Bruce Cameron is credited with the quote, “Not everything that can be counted counts. And not everything that counts can be counted.” In the world of measuring and evaluating development officer performance, we have many variables which we could employ to judge effectiveness. But just because we can track something and report it, doesn’t mean that we should waste time tracking and reporting it.
As an example, I have witnessed higher education institutions track and report development officer emails and phone calls with prospects and donors. To which I always reply, “Do we want our development officers to sit in the office and send emails and make phone calls? Are emails and telephone calls the activities that represent the best work with our donors and prospects?” The answer, of course, is “not really.” In fact, most every development leader will say that face-to-face visits are the gold standard of our work and most leaders wish their development officers would make more visits. The trailing question then becomes, “why are you, then, tracking and reporting on emails and telephone calls if they don’t represent the work you want to encourage your development officers to perform?” Again, we can track a whole bushel of stuff, but is it the right stuff to be tracking?

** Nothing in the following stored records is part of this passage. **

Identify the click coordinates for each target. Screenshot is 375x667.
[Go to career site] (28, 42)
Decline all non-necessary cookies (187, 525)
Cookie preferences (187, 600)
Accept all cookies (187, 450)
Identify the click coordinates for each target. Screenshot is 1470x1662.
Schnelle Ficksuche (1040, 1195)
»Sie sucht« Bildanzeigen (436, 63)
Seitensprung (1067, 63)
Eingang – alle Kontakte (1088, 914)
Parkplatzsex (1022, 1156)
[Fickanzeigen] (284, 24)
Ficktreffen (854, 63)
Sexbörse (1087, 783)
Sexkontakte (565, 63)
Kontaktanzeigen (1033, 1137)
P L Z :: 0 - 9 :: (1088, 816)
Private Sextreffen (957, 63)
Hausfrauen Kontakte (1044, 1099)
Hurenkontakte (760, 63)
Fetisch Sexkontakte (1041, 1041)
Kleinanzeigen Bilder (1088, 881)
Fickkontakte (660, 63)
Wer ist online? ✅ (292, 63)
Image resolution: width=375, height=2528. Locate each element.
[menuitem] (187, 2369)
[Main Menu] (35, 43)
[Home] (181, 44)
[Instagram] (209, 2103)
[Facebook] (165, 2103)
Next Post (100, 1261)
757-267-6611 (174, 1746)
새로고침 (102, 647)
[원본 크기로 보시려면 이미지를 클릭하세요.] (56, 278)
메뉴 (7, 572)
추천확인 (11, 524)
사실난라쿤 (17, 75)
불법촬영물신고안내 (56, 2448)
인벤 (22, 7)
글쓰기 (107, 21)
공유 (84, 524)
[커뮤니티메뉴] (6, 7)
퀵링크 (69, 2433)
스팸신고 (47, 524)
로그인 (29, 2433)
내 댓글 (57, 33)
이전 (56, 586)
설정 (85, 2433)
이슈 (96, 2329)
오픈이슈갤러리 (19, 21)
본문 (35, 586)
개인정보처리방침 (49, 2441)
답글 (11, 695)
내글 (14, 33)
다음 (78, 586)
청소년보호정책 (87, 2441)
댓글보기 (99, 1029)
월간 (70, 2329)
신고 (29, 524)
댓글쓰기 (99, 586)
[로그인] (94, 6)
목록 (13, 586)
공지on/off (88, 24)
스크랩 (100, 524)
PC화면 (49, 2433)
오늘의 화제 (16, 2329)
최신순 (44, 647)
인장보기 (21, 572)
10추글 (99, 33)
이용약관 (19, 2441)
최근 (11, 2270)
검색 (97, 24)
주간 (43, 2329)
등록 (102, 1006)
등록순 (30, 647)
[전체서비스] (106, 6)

So, today I’m listening to a fundraising leader from a prestigious Northeast U.S. university say that they have a weekly report that, in part, tracks the number of queries and reports that development officers are requesting from the database.
Yes, you read that correctly, they have a report that reports on the number of reports that are requested.
She was good-natured about revealing this embarrassing fact and laughed at the absurdity of such a report. A characteristic of high-functioning leadership is the capacity to separate the important from the trivial, the toys from the tools. After people, time is our most valuable asset. Tracking and reporting data that doesn’t help us do our work better wastes both.